Molecularly imprinted 2D photonic crystal hydrogel sensor for sodium dichloroisocyanurate

Abstract

Sodium dichloroisocyanurate (SDIC) is an efficient, safe and convenient halogen disinfectant that is widely used for hospital, tableware and swimming pool disinfection. In order to ensure its effective use and safety, especially in clinical settings, effective identification methods are necessary. The effective chlorine content is one of the quality standards for chlorine-containing disinfectants, but its complex experimental operation as well as poor specificity and portability limit its application.

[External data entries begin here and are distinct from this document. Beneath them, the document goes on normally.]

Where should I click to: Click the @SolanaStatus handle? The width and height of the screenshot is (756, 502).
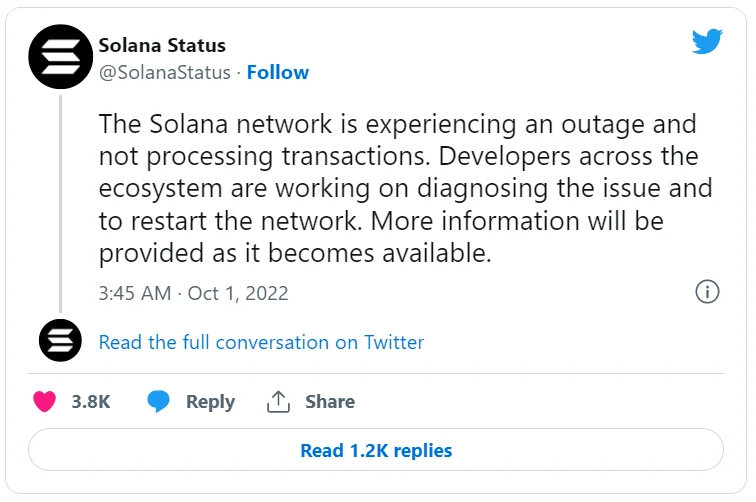pyautogui.click(x=164, y=73)
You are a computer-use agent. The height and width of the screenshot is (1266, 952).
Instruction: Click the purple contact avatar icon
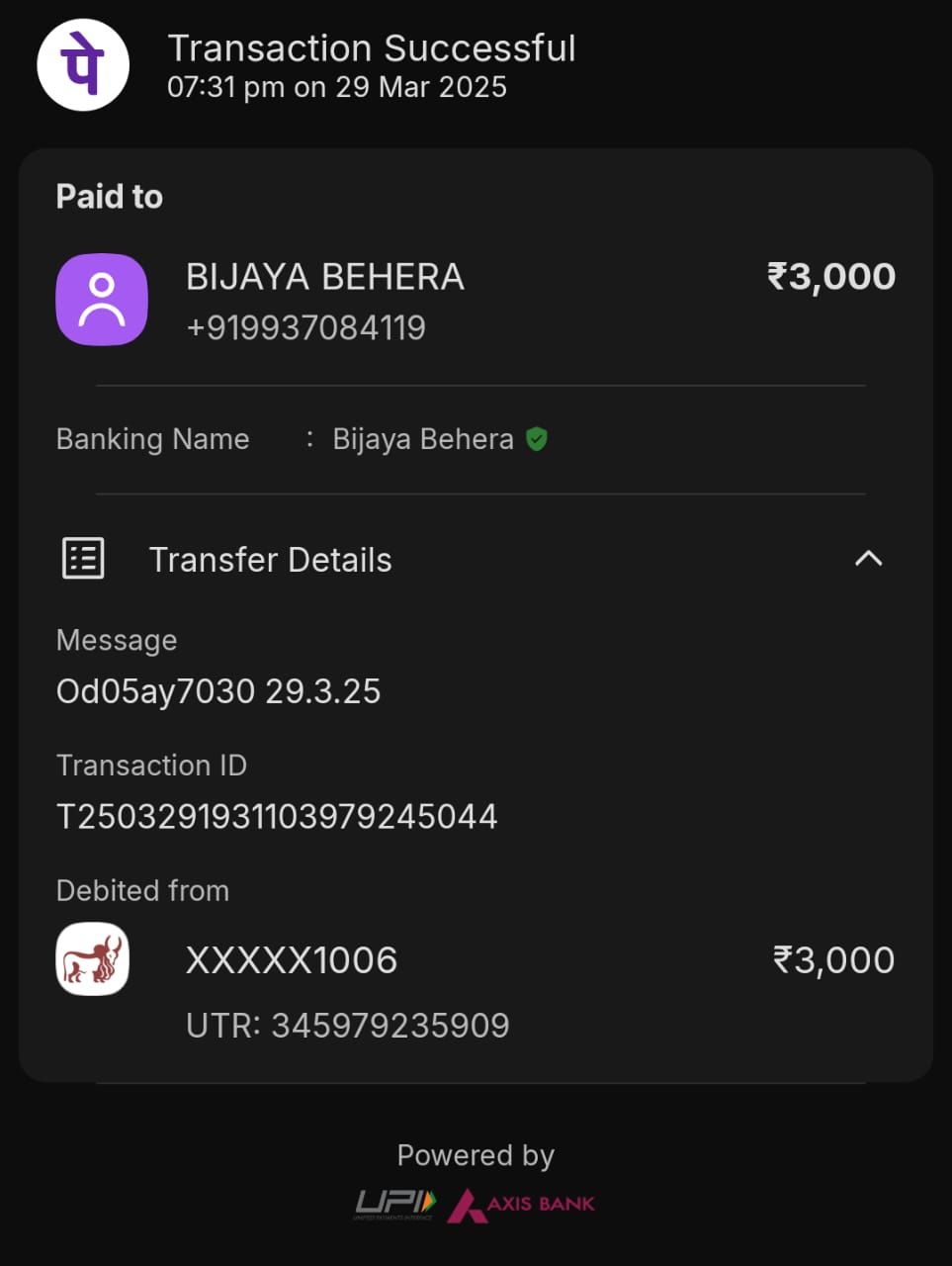(102, 300)
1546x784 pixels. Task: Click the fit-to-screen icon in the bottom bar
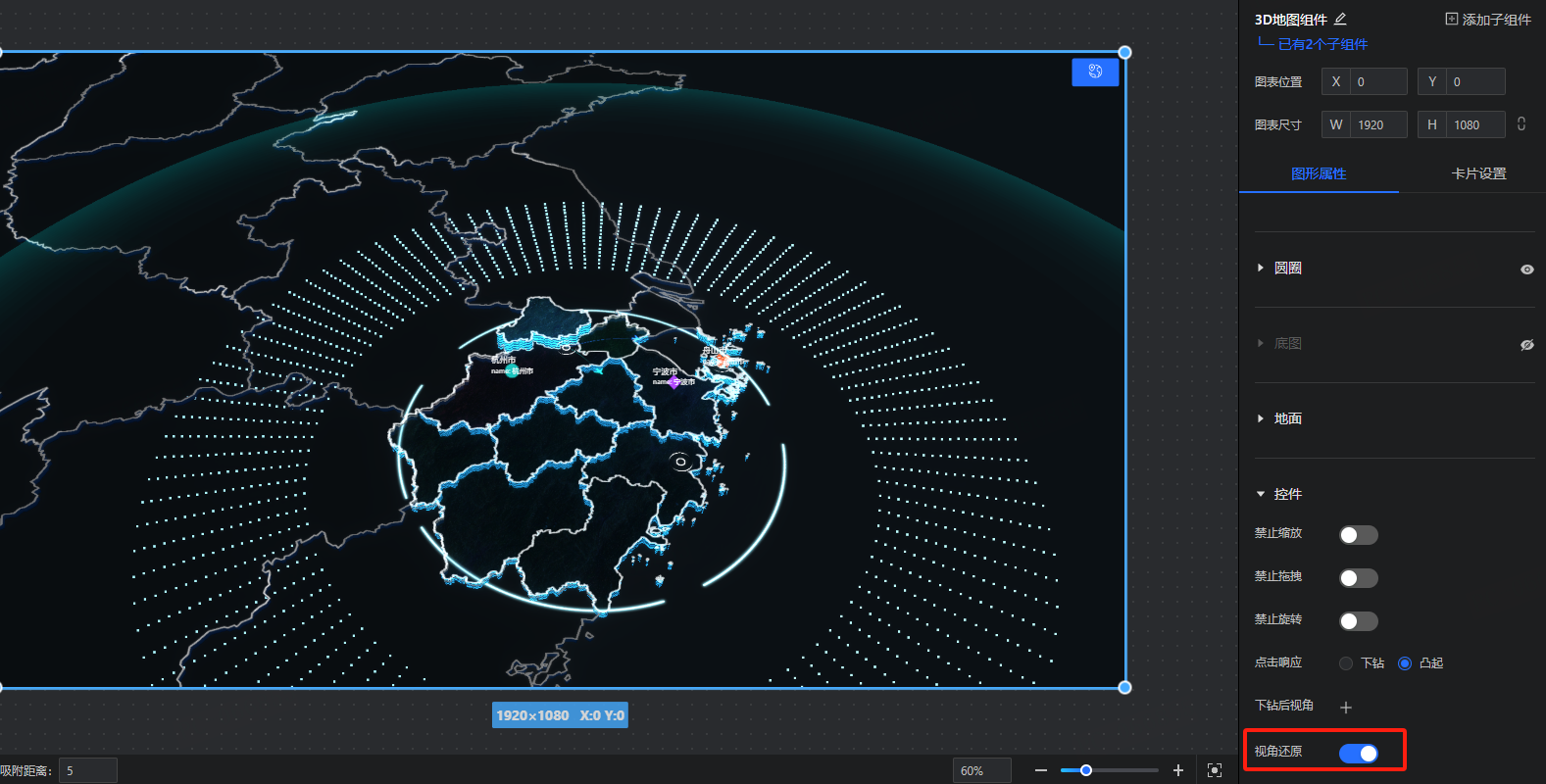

In contrast, testing based on molecularly imprinted photonic crystal sensors provides excellent performance. Therefore, it is of great significance to establish a new and simple SDIC recognition method. We prepared a novel molecularly imprinted two-dimensional (2D) photonic crystal hydrogel (MIPH) for sensitive and label-free recognition of SDIC. The response performance of the resultant MIPH sensor was determined by monitoring particle spacing changes in the polystyrene (PS) 2D photonic crystals embedded in the hydrogel. Particle spacing changes were recorded by measuring changes in the diameter of the Debye diffraction ring of the MIPH sensor. As the concentration of SDIC in solution increased from 1 × 10⁻² to 1.0 mmol L⁻¹, the diameter of the Debye diffraction ring increased by 6 mm, and the corresponding photonic crystal particle spacing decreased by 56 nm. The particle spacing changes in the MIPH sensor showed a linear relationship with the SDIC concentration in the range of 1 × 10⁻²–1.0 mmol L⁻¹, and the limit of detection (S/N = 3) was found to be 3 × 10⁻³ mmol L⁻¹. The constructed hydrogel sensor was successfully used to detect SDIC in sodium dichloroisocyanurate disinfectant powder, demonstrating recoveries of 96–100% and RSD of 7.2–7.6%. Our molecularly imprinted SDIC photonic crystal hydrogel provides a universal strategy for designing sensors for other clinical disinfectants.